Writing over sixty years before Shakespeare published his sonnets, Wyatt is responsible for the investment of the Petrarchan form into the English literary canon. He wanted to raise his native language to an artistic status traditionally reserved for Italian and French; he aimed to make English a natural means of sophisticated expression. His translations of Petrarch’s sonnets provided him with the necessary practice to perfect his own use of the arrangement in his mother tongue.
Petrarchan sonnets are fourteen lines of iambic pentameter, divided into four stanzas. The first eight lines are called an octave, while the following six are known as a sestet. The Petrarchan octave rhymes in a sequence of ABBA ABBA, whereas the sestet has no single Petrarchan rhyming precedent and was often ordered differently. Though Wyatt was the first to translate this particular kind of poetry into English, it was his original use of the sonnet in English that marks him out as an accomplished master.

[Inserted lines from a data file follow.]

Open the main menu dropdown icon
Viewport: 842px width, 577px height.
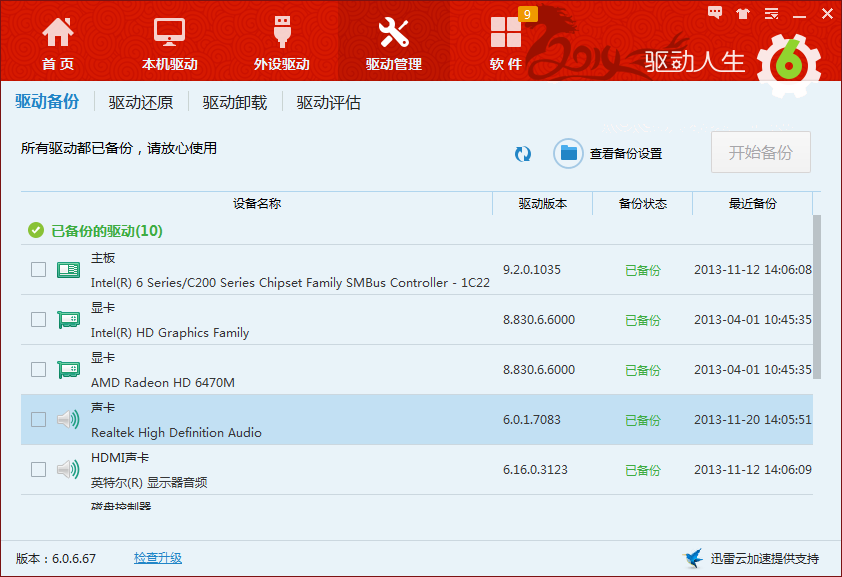(x=771, y=13)
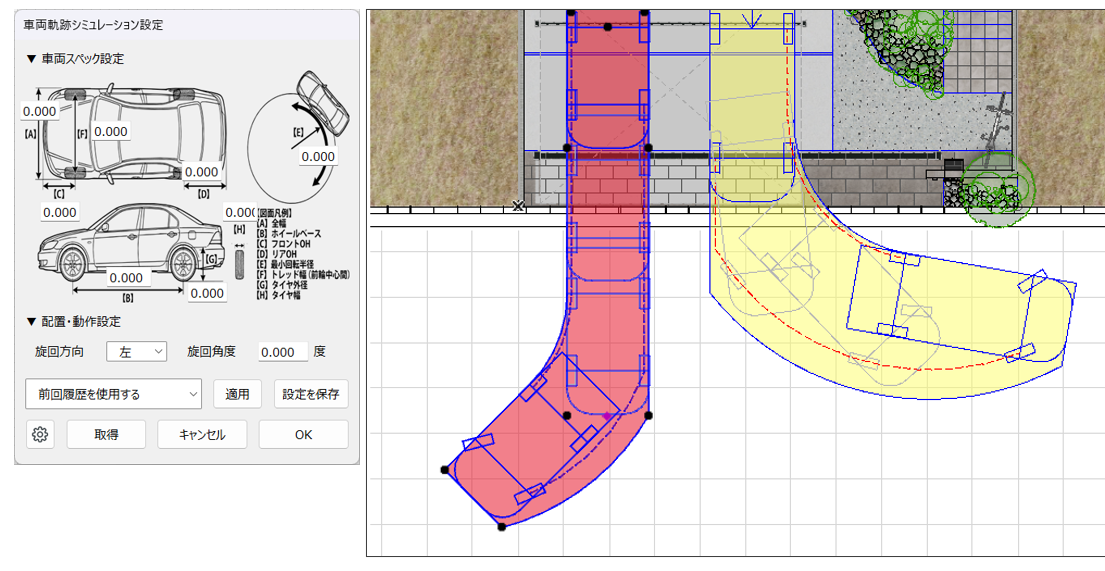Click the X marker on the boundary line
Screen dimensions: 1105x571
point(517,206)
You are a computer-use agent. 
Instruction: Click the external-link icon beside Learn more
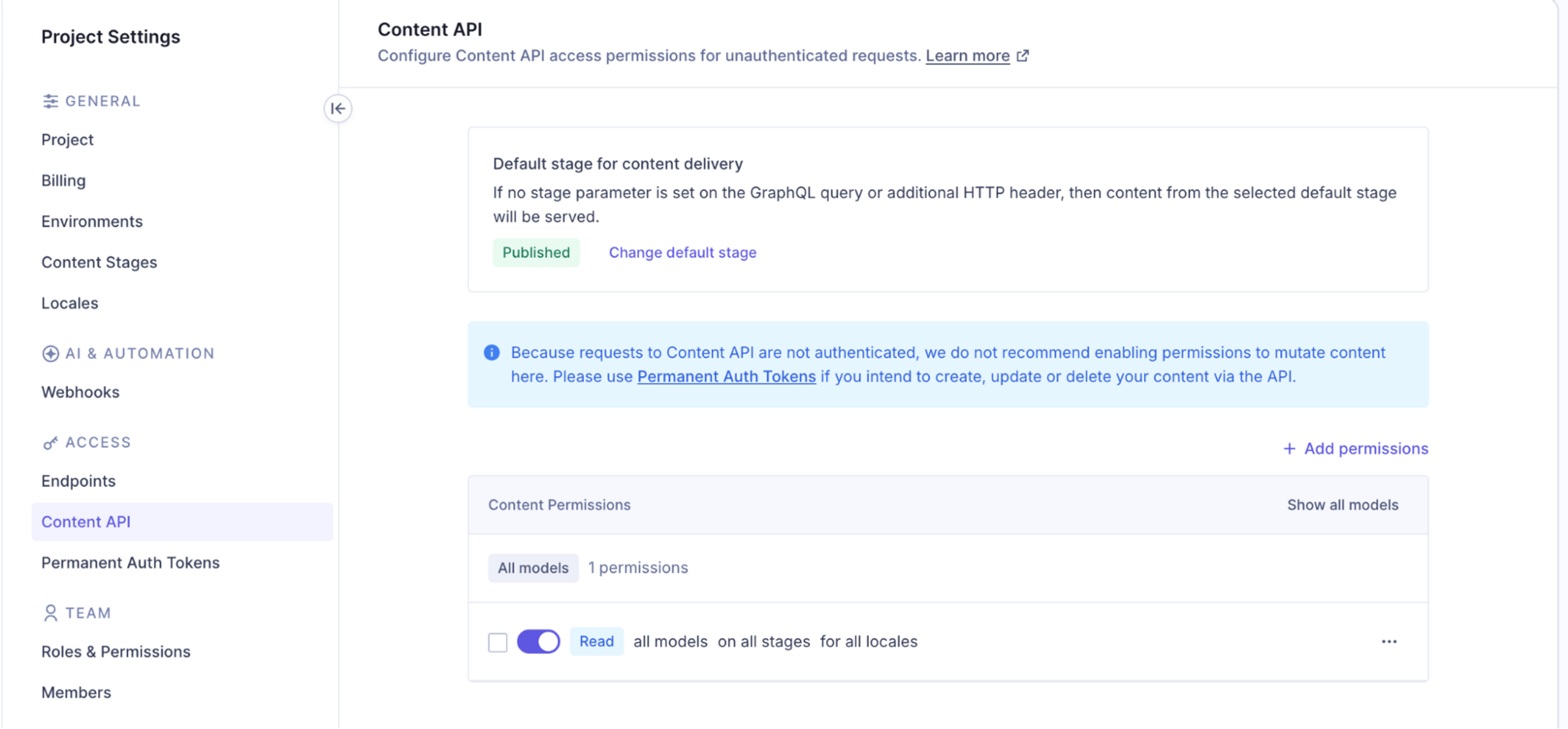(x=1024, y=55)
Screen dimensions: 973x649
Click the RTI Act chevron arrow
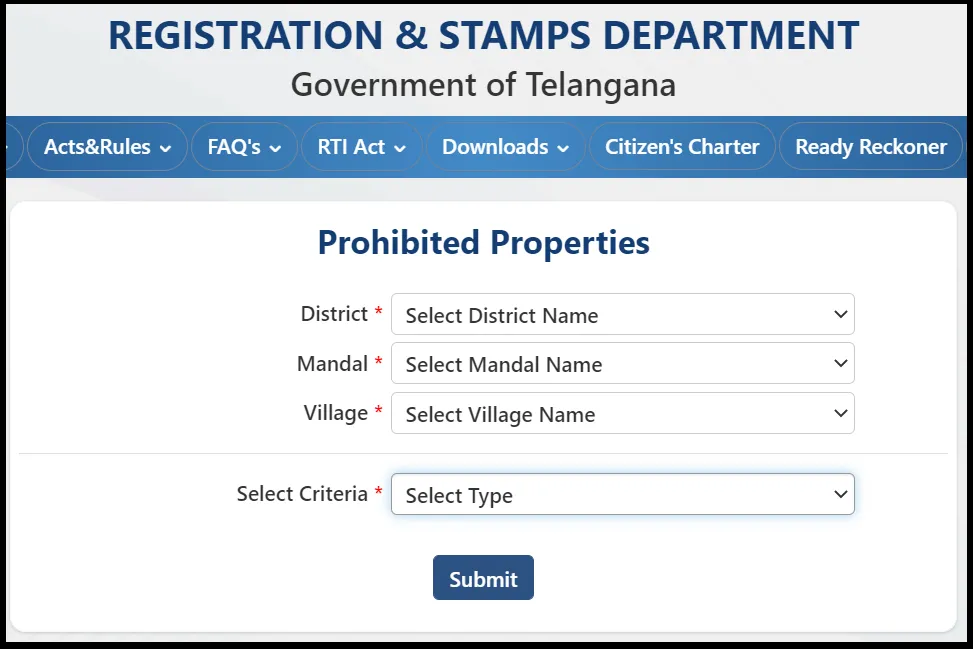pos(400,148)
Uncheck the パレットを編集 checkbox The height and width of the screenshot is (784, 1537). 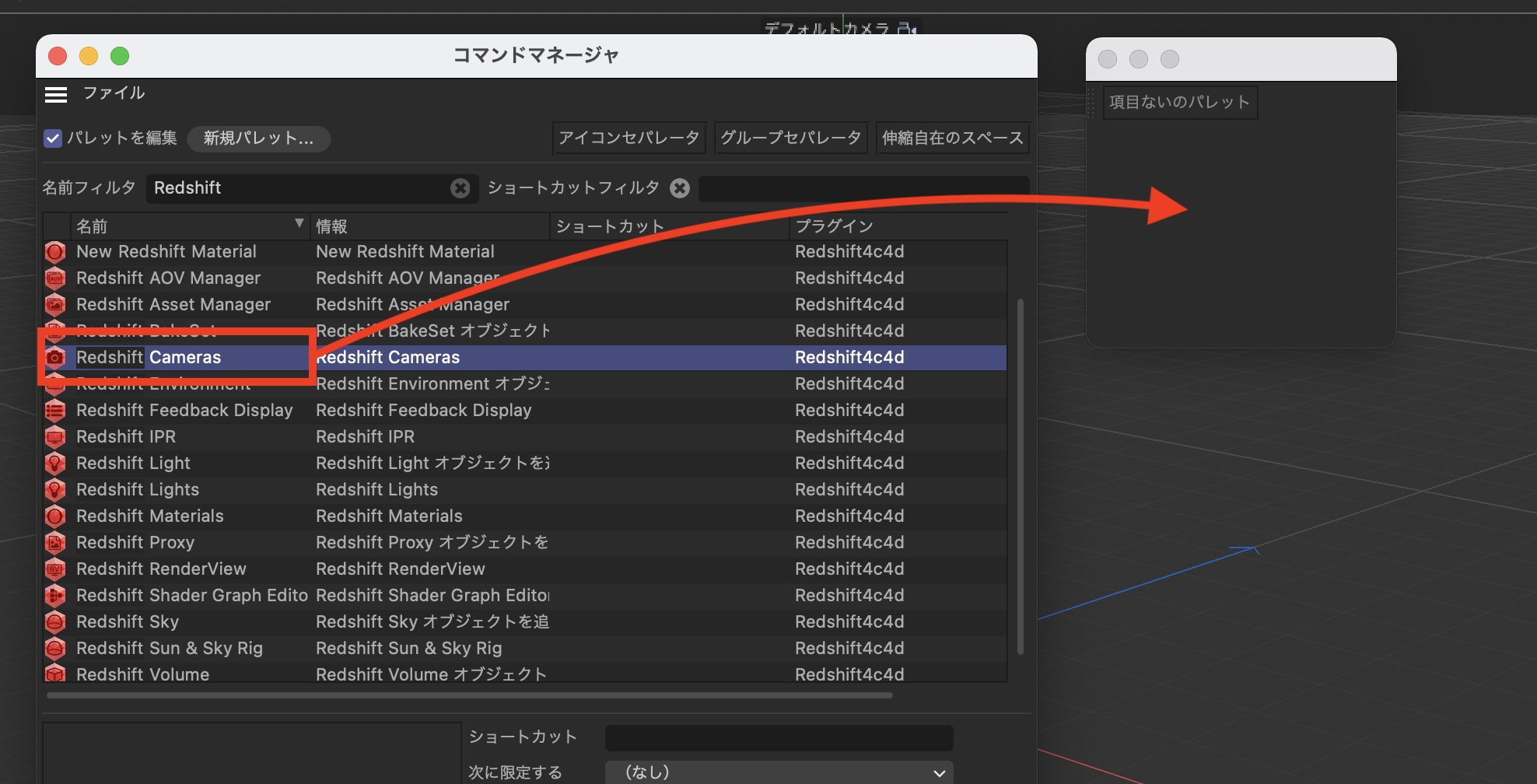click(x=53, y=138)
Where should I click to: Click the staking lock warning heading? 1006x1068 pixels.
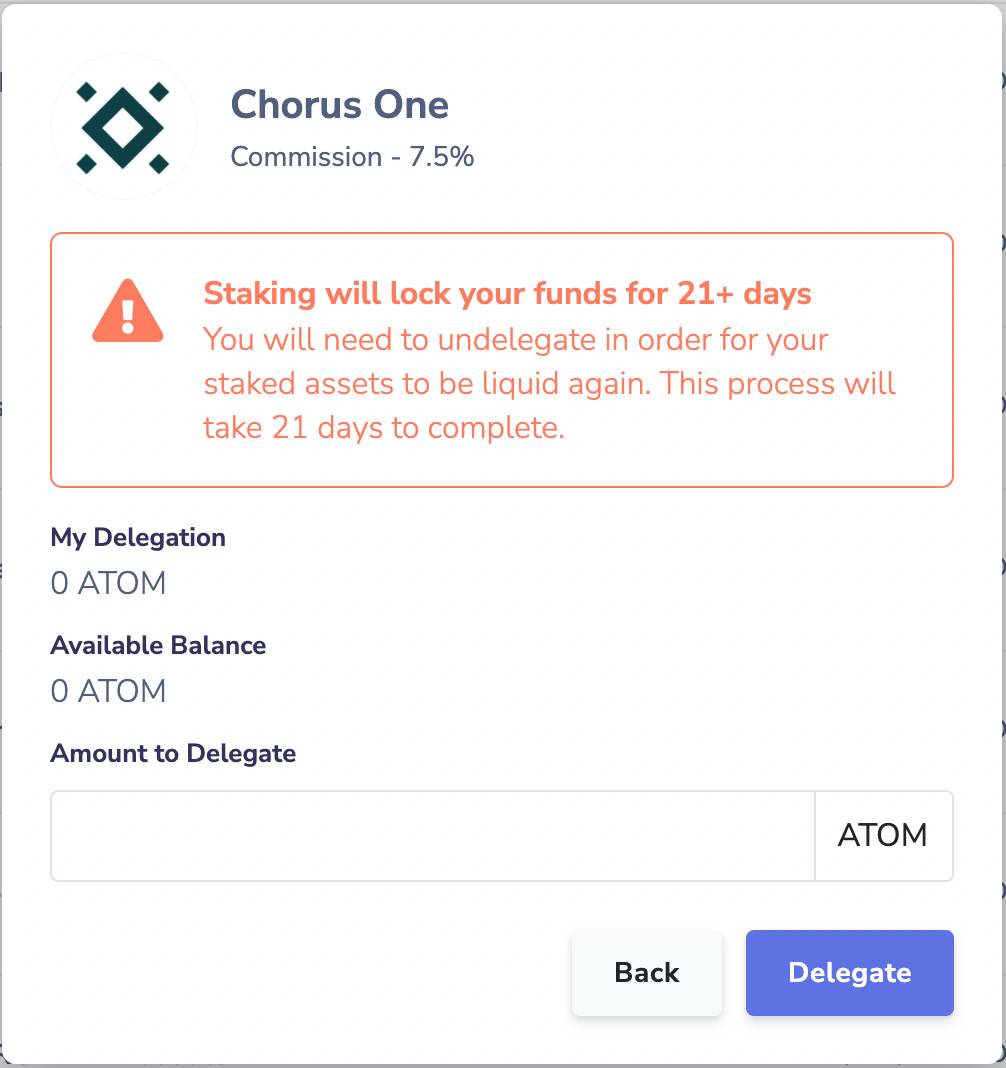coord(507,293)
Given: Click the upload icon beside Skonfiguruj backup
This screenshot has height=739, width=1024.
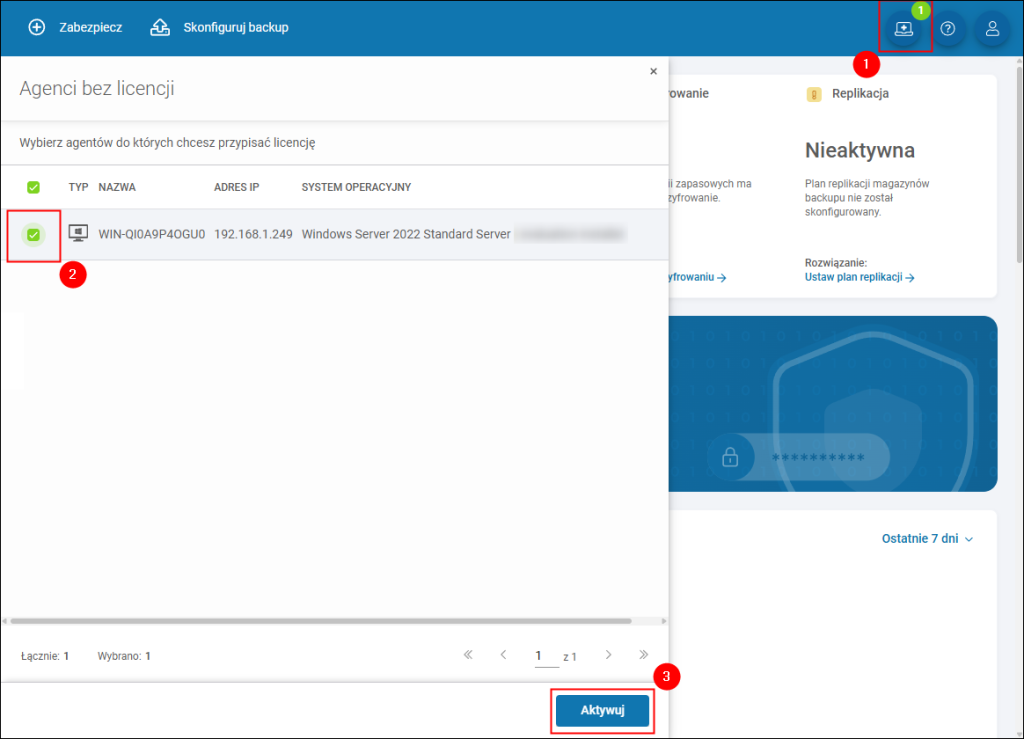Looking at the screenshot, I should pyautogui.click(x=160, y=27).
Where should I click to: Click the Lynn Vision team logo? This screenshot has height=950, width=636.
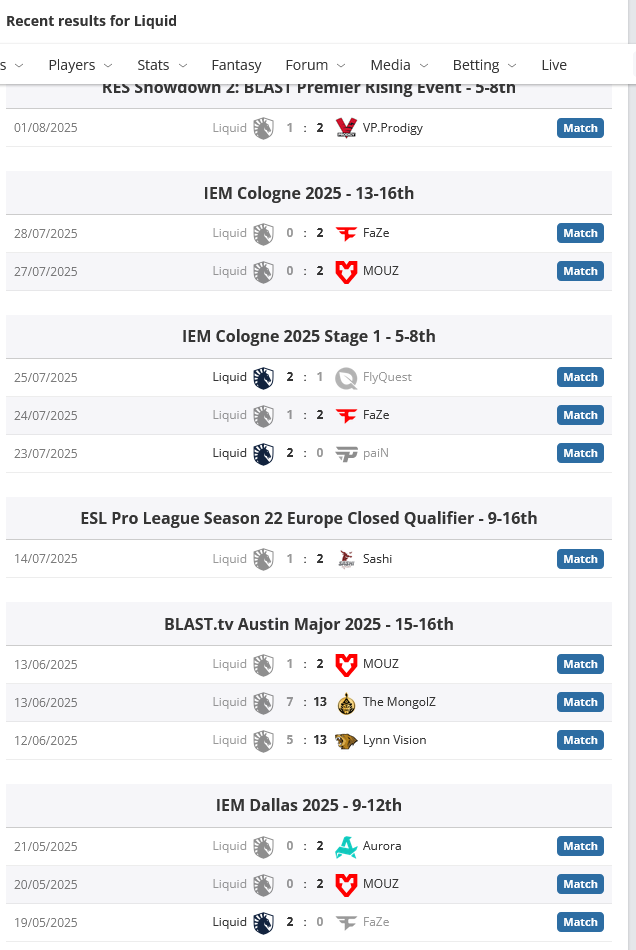tap(346, 740)
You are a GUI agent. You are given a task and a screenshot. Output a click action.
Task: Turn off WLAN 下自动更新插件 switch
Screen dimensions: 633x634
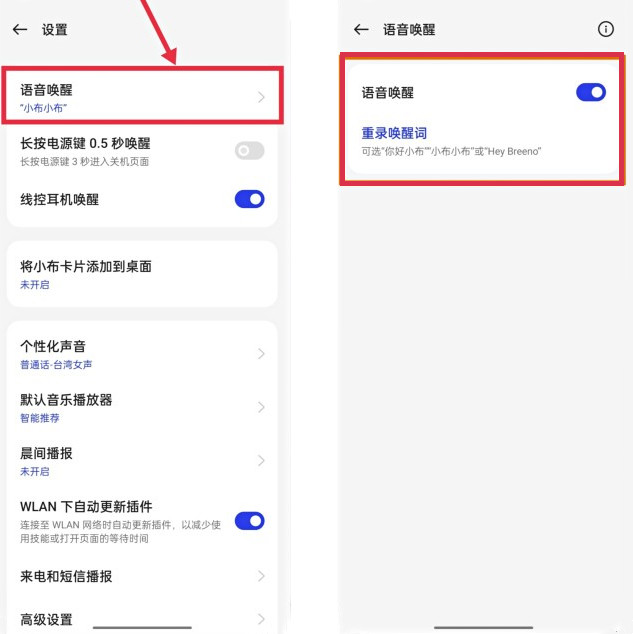[249, 521]
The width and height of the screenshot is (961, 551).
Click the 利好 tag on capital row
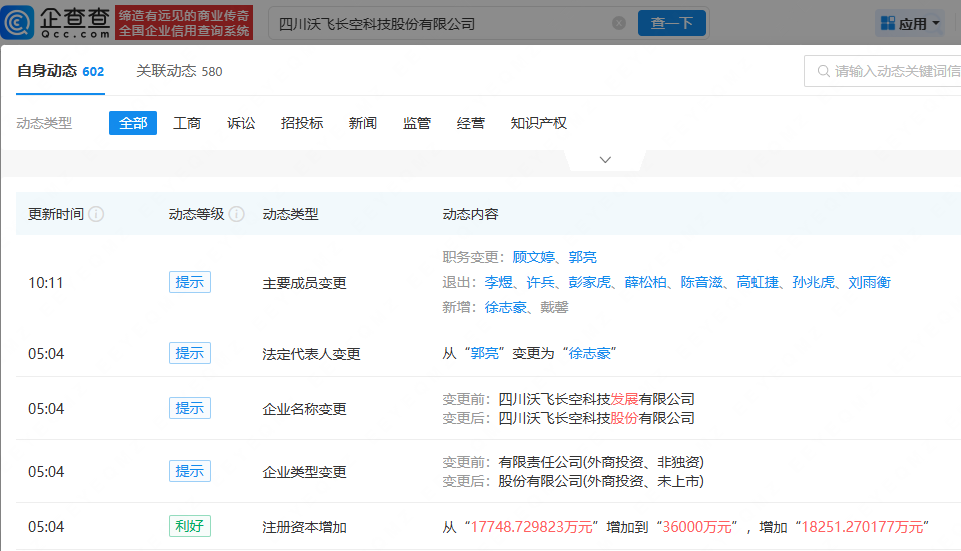[190, 526]
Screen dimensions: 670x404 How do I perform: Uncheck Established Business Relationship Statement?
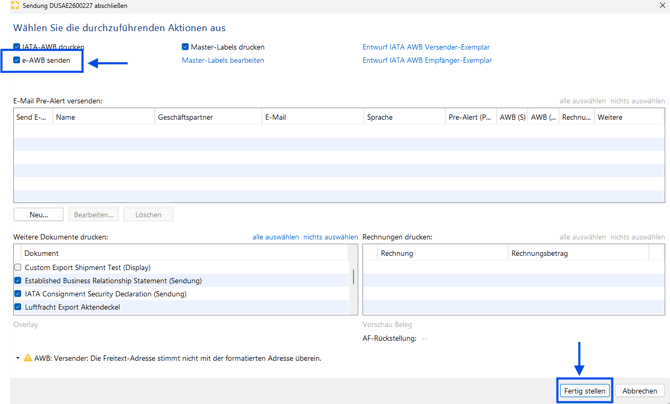(x=18, y=280)
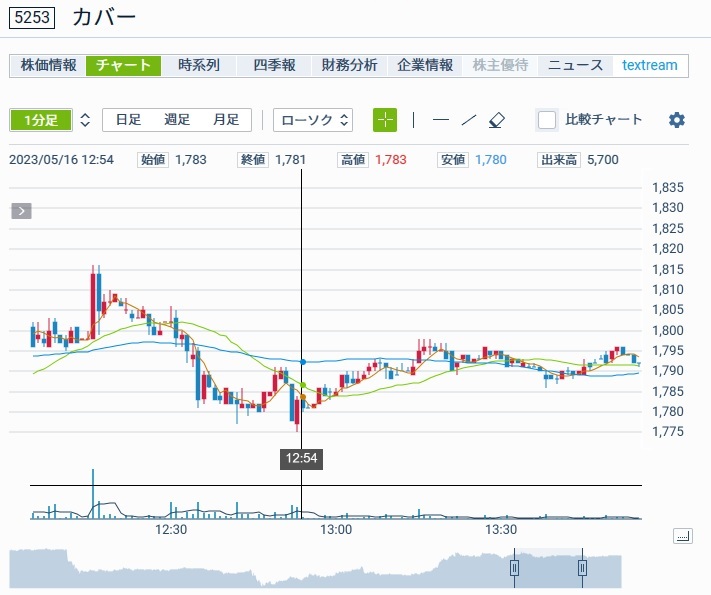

Sonnets like ‘My heart I gave to thee, not to do it pain’ and ‘I find no peace, and all my war is done’ declare a sensitivity and wit we are accustomed to exclusively attributing to sincere and gifted poets. As the earliest user of the form, his oeuvre does not possess the satisfying conceits of Donne or the dizzying dissonance of symmetry and asymmetry, or of confusion and clarity that often shows in Shakespeare’s verse, but he does display an honest temper, equipped with an easy eloquence. These pre-existing qualities achieved a mellifluous elevation through his skilful use of the Italian lyrical complex and he offered succeeding generations a standard to surpass and an attainment to emulate.
Wyatt should always be credited with not only being the first to translate Petrarch’s sonnets into English but more importantly for using that version of verse to expand the artistic use of our language. His poetry is all that remains of a life well lived and his sonnets are the source of a sumptuous tradition.